Jin, too, questioned Summers’s formulations. Regarding the shrinking labor force, she argued that rising productivity—China’s manufacturing productivity has grown 10 percent annually in the last decade, she said—is as important a factor in the country’s future growth as the shrinking number of workers. Plus, “We must not forget that the Chinese government, despite how it appears, is one of the most flexible and adaptive governments with highly adjustable policies....The government will very swiftly adjust and readjust its policies to include more openness, or to have more liquidity in the economy, in a very flexible way that other governments don’t necessarily enjoy, including the U.S.”

 

“The American Dream Is Now Found in China”

Later in the discussion, Jin also challenged an argument Summers had made about the United States’ overwhelming advantage in attracting talented immigrants from around the world. He said that the American university sector puts it on “an entirely different level than any other country in the world, and certainly an entirely different level than China.” The culture of “academic freedom, free inquiry, freedom to argue and criticize, and vigorously competing institutions for talent,” he added, is “an enormous asset that, over time, is what shapes destiny.”  
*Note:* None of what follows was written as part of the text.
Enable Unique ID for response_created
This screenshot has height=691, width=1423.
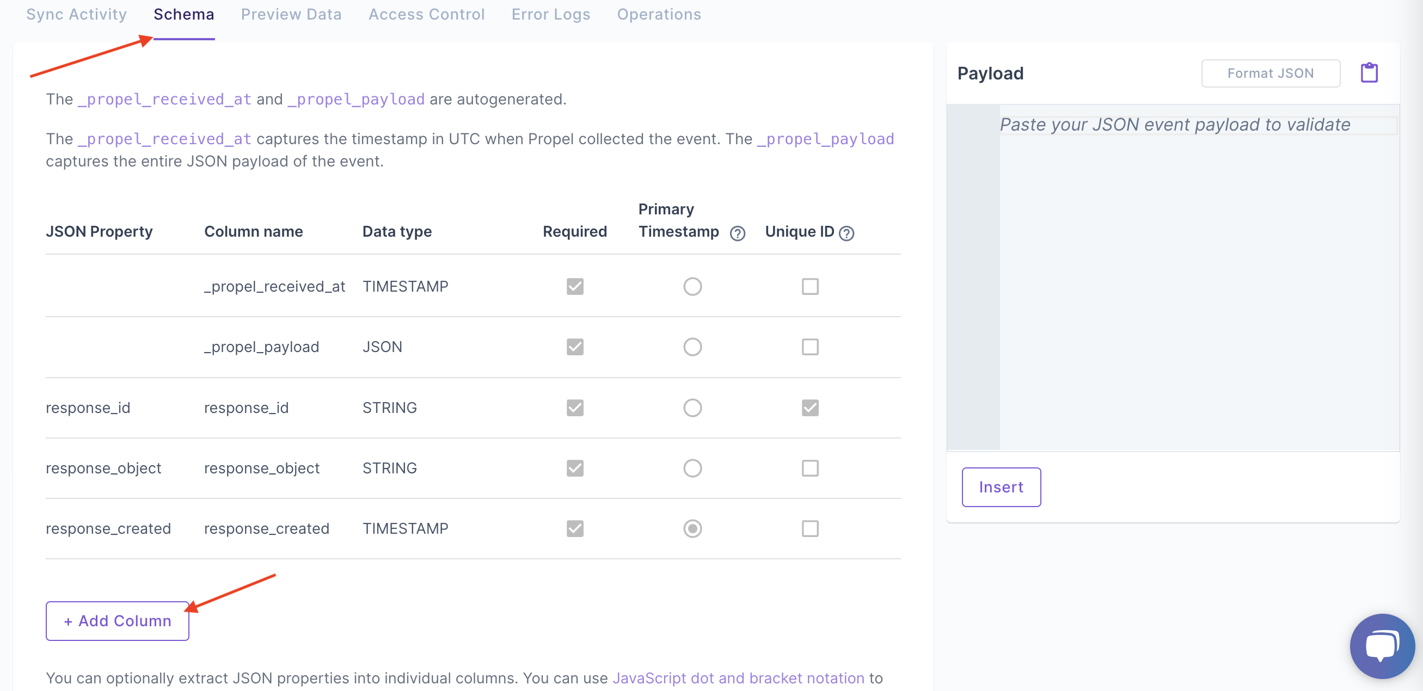pos(810,528)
But Jin countered that, increasingly, Chinese students who come to the United States to study end up returning home to work. “One really key statistic is that Chinese students who have Harvard degrees, Princeton degrees, or have worked at Google and Facebook are returning to China,” she said. “About 80 percent of them have returned years after their graduation. This was not the case at all 20 years ago....I would say that that is also an indication of China and the opportunity that it gives.” She added: “The American dream is now found in China.” 

The evening ended with questions from the audience, on topics ranging from the Chinese government’s recent crackdowns on billionaires to Olympic gold-medal-winner Eileen Gu, a skier born and raised in San Francisco who decided to compete for China, her mother’s birthplace, in the Beijing Olympics. But the final question of the night seemed to hammer home the urgency of the entire event’s discussion. Noting what he saw as China’s increasing “hegemony,” one audience member asked, “What will it take for the United States to acknowledge China as a potential threat?”  

Summers’s expression darkened. China, he said, is seen already by “everyone in Washington” as a serious threat—to a degree, in fact, that’s perhaps problematic. “I think there’s an enormous alarm” among American officials, in some ways exceeding previous worries about Japan’s economic competition or even the Soviet Union. “And I think we need to be very careful…there is a not-implausible view of history, which holds that after the United States mobilized itself in a highly truculent way after Sputnik and around the missile gap, the Soviet Union became very alarmed about its ability to maintain its position, its ability to stand strong. And that encouraged its adventurism, with the placement of missiles in Cuba, which caused the most dangerous week in the history of humanity”—the Cuban Missile Crisis. “I think the danger is that if we react with excessive alarm to what are legitimate concerns and we start emulating Chinese practices and policies, the world will become a much less stable place.” 

Then, returning to a point he’d made earlier in the evening, about the fallacy of zero-sum calculations in comparing economic success for the United States and China, he said, “My hope is that on both sides, the temperature can be taken down. And that the goal can be respectful coexistence, rather than the triumph of one’s own system.”